▶ **ASSIGNED TASK**:
Collect each line of the entries that holds the string "computer".

▶ **STORED DATA**:
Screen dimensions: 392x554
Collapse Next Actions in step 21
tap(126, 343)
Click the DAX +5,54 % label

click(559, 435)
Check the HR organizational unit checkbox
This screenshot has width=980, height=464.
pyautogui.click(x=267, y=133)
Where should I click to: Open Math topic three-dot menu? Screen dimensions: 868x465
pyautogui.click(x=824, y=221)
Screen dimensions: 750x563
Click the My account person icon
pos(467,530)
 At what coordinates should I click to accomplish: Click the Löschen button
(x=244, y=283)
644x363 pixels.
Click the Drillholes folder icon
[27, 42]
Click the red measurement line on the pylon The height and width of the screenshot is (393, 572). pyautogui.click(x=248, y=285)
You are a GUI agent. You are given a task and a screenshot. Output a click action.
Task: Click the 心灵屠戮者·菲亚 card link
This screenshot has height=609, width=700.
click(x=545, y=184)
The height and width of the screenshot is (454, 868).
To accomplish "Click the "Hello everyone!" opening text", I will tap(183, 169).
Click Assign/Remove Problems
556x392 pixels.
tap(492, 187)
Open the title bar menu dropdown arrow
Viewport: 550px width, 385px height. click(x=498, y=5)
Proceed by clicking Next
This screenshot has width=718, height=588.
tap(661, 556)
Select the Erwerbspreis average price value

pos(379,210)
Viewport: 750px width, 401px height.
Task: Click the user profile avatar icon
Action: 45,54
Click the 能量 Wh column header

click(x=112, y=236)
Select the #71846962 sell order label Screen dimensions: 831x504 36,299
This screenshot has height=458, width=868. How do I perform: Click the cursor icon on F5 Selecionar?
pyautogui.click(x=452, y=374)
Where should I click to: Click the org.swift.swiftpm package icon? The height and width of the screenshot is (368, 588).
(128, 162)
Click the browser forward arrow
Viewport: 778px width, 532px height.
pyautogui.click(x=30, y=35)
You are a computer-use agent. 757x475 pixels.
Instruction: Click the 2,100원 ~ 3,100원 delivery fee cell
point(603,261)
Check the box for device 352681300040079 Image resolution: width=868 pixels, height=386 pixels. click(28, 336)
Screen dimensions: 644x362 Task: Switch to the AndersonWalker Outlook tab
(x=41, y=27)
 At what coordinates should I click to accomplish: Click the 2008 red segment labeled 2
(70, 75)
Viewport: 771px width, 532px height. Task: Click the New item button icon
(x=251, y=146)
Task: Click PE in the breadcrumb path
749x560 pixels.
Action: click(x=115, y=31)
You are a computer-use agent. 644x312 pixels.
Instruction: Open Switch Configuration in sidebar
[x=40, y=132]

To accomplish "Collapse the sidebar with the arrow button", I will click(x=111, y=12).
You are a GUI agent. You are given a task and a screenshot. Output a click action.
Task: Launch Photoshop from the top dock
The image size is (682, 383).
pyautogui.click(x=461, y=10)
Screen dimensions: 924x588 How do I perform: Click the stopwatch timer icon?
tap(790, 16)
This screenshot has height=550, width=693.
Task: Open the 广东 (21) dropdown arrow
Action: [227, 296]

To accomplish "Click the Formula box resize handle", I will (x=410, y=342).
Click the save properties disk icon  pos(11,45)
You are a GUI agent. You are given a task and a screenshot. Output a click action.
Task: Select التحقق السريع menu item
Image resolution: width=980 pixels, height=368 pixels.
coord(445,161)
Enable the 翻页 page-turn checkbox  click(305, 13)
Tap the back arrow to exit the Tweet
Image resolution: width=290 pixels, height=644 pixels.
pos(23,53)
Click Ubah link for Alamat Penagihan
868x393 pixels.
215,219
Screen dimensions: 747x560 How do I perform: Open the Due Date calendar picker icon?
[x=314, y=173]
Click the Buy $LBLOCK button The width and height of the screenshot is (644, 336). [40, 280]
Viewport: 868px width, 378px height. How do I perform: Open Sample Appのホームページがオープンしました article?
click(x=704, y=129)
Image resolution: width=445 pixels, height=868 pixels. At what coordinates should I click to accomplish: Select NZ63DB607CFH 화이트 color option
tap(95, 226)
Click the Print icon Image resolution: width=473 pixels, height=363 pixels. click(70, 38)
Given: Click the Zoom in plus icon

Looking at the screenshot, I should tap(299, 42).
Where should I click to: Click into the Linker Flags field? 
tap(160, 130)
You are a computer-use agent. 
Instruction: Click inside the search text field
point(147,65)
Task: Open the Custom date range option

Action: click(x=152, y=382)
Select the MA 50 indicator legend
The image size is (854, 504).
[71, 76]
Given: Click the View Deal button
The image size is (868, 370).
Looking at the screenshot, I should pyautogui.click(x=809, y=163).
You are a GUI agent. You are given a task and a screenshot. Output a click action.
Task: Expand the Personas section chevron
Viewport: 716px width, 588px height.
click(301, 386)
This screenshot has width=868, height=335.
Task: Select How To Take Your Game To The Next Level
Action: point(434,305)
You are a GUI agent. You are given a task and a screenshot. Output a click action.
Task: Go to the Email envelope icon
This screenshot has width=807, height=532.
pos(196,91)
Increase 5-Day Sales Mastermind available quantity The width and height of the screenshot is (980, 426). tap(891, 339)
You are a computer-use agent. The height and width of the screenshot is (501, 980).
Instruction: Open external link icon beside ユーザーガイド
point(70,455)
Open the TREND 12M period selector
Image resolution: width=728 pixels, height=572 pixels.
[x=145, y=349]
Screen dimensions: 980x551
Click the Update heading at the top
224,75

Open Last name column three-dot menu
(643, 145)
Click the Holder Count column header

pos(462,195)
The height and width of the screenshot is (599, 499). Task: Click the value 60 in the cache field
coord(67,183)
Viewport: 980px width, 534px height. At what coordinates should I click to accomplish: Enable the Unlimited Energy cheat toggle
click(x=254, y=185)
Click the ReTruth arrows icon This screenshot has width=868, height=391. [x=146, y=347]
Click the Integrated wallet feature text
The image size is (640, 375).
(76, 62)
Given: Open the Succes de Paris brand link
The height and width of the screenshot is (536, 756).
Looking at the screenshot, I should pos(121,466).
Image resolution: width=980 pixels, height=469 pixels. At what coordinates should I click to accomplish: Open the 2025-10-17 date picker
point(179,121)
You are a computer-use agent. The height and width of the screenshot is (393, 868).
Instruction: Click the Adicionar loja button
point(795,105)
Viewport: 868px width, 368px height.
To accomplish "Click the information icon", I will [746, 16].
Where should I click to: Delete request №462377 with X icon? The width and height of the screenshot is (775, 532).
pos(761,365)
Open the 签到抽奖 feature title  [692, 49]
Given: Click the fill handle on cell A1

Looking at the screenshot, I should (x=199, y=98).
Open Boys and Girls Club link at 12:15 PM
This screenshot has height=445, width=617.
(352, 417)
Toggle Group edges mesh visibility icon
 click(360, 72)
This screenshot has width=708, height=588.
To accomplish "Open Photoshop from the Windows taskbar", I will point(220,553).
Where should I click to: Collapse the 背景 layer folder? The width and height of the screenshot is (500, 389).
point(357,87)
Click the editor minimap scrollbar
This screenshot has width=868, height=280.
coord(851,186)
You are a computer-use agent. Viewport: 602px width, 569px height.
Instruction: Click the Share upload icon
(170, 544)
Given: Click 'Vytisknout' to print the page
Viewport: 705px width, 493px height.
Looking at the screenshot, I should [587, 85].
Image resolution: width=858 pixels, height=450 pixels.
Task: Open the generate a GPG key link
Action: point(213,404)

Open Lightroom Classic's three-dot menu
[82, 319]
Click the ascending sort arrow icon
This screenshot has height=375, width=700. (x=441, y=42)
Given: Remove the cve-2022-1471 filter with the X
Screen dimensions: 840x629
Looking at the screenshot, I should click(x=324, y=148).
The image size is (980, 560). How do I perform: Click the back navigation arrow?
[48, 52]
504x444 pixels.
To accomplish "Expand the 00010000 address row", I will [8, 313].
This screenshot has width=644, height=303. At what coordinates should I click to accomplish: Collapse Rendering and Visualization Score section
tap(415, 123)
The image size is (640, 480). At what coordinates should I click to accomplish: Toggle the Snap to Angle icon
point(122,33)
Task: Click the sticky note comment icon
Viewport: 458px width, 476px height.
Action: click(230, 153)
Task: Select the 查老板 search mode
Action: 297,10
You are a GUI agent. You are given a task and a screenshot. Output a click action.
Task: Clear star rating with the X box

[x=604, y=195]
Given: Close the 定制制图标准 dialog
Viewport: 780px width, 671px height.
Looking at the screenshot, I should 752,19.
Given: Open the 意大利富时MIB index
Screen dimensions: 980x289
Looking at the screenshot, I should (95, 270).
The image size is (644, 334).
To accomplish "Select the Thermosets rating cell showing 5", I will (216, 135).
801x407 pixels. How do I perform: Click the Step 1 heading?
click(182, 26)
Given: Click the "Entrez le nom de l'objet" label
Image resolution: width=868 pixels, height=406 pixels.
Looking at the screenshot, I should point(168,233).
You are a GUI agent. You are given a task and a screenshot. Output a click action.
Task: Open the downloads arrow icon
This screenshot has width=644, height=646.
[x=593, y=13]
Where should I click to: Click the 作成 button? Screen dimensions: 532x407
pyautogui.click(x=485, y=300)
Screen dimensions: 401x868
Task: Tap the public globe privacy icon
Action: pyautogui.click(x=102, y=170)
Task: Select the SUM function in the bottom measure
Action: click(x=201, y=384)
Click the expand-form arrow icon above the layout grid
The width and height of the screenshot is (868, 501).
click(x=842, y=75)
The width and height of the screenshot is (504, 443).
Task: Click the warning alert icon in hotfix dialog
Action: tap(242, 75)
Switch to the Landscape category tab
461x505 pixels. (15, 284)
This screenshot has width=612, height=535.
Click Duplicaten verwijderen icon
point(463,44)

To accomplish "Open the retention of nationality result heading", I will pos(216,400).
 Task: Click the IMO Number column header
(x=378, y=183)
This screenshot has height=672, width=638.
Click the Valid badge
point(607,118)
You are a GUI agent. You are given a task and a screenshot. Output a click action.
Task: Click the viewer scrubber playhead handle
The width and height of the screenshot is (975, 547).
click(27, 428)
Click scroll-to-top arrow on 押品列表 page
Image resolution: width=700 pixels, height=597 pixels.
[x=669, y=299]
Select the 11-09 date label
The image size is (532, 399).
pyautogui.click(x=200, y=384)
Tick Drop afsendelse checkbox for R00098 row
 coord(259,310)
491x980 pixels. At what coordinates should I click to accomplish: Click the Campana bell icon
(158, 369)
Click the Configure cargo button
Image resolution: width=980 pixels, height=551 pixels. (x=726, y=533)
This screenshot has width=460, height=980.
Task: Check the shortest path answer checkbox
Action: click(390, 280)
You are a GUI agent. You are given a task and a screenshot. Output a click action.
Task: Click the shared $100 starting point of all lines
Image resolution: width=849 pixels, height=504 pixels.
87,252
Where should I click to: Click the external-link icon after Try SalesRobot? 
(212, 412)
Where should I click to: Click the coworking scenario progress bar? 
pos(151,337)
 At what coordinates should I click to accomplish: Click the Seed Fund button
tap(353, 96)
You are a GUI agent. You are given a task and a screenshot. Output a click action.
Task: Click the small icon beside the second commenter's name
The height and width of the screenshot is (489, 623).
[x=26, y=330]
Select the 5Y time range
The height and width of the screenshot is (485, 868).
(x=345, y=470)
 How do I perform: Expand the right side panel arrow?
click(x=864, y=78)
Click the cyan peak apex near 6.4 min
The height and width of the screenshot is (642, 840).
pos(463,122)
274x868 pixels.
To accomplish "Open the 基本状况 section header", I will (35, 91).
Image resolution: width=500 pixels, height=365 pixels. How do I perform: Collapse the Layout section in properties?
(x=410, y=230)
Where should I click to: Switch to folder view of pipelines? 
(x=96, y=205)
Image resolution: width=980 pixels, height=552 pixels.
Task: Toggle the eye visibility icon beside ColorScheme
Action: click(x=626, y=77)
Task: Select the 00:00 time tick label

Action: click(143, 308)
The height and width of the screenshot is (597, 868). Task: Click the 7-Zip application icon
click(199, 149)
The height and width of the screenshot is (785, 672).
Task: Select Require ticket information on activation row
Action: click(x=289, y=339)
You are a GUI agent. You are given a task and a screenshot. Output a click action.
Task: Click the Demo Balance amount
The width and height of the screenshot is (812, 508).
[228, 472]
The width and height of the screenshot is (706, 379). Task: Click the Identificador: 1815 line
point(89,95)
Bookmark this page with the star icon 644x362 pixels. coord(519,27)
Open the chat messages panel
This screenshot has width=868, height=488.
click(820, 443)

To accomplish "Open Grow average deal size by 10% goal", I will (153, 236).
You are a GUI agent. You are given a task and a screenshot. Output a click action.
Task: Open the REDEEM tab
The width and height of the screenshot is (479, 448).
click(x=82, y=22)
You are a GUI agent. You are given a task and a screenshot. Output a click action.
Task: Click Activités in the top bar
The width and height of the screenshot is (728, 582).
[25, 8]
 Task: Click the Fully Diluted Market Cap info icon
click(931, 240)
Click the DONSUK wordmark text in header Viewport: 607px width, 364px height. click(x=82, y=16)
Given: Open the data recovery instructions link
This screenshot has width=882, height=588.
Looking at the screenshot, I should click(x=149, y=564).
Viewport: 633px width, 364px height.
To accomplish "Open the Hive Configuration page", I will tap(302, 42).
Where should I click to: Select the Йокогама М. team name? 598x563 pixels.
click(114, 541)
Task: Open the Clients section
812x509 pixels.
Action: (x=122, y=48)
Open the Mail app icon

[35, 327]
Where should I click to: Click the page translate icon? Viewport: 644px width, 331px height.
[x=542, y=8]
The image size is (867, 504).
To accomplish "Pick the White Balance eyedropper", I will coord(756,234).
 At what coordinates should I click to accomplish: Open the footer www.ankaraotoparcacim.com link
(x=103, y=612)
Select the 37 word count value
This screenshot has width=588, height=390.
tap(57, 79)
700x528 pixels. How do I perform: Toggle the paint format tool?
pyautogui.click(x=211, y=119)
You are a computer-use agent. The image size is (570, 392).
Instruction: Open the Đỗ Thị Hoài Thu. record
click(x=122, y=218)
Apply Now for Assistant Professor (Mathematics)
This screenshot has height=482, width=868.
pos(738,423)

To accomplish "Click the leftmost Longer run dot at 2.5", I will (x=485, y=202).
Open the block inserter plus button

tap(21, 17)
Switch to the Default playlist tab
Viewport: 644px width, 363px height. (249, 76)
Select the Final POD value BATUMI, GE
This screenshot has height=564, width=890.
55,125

▶ **SOLUTION BELOW**:
You are a computer-use agent. 757x475 pixels.
You are a computer-use agent. 644x312 pixels.
You are a computer-use agent. 
You are a computer-use agent. The height and width of the screenshot is (501, 980).
You are a computer-use agent. The height and width of the screenshot is (393, 868).
You are a computer-use agent. Viewport: 602px width, 569px height.
You are a computer-use agent. The image size is (570, 392).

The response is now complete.